Recent data shows that cannabis consumption, especially through smoking, has become more frequent in Canada following the legalization of cannabis recreational use in 2018. Indoor spaces, such as apartments, restaurants, and bars are potential venues where cannabis smoking emissions may adversely impact indoor air quality. Experimental measurements concerning cannabis smoking emissions are sparse, making modeling studies valuable.
“To the best of our knowledge, our research has been the first to investigate the detailed and dynamic fate of THC, which is the psychoactive ingredient of cannabis, within a generic indoor space,” says Amirashkan.
The study reveals that airborne THC from cannabis smoking tends to absorb on indoor surfaces like carpet fibers, countertops, and walls.
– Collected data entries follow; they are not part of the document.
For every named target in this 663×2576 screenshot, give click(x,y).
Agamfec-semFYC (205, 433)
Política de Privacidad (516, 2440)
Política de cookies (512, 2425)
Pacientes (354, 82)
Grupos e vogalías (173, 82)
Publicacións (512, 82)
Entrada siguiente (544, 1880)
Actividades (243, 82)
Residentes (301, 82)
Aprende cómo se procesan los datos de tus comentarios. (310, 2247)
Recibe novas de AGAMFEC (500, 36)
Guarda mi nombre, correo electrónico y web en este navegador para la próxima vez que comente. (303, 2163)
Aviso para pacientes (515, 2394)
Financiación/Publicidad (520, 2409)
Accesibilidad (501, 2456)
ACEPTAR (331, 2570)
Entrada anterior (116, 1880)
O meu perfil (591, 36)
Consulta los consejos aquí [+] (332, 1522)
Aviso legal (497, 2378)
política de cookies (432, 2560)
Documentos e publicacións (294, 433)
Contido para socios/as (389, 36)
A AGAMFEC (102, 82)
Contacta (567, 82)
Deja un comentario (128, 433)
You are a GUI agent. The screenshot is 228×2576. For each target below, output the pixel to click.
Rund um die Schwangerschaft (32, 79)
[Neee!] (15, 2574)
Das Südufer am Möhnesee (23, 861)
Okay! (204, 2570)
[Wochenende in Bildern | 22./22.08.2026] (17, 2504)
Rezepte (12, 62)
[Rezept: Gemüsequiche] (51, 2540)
The project characterizes indoor residents’ involuntary exposure to THC from cannabis smoking.
“We realized that while adults’ exposure happens primarily through inhaling airborne THC, toddlers are exposed by touching indoor spaces and putting their contaminated fingers in their mouths. This latter mechanism, called non-dietary ingestion, makes toddlers’ exposure rates to THC even higher than adults,” explains Amirashkan.
In partnership with Professors Arthur Chan (ChemE) and Frank Wania (Department of Chemistry), Amirashkan examined several methods to alleviate involuntary exposure to THC. Their collaborative findings showed that filtering the room’s air from airborne particles, enhancing ventilation, and leaving space during the smoking period can reduce involuntary exposure to THC up to 50%.
Their project, funded by NSERC and EMHSeed, serves the public health sector by inspecting and characterizing an emerging source of indoor air pollution. People spend a considerable amount of time indoors. Poor indoor air quality can lead to a range of health problems, including respiratory illnesses, allergic reactions, headaches, fatigue, and more. It is particularly problematic for vulnerable populations, such as children, the elderly, and those with pre-existing health conditions. Understanding indoor air pollution is essential for protecting our health and well-being.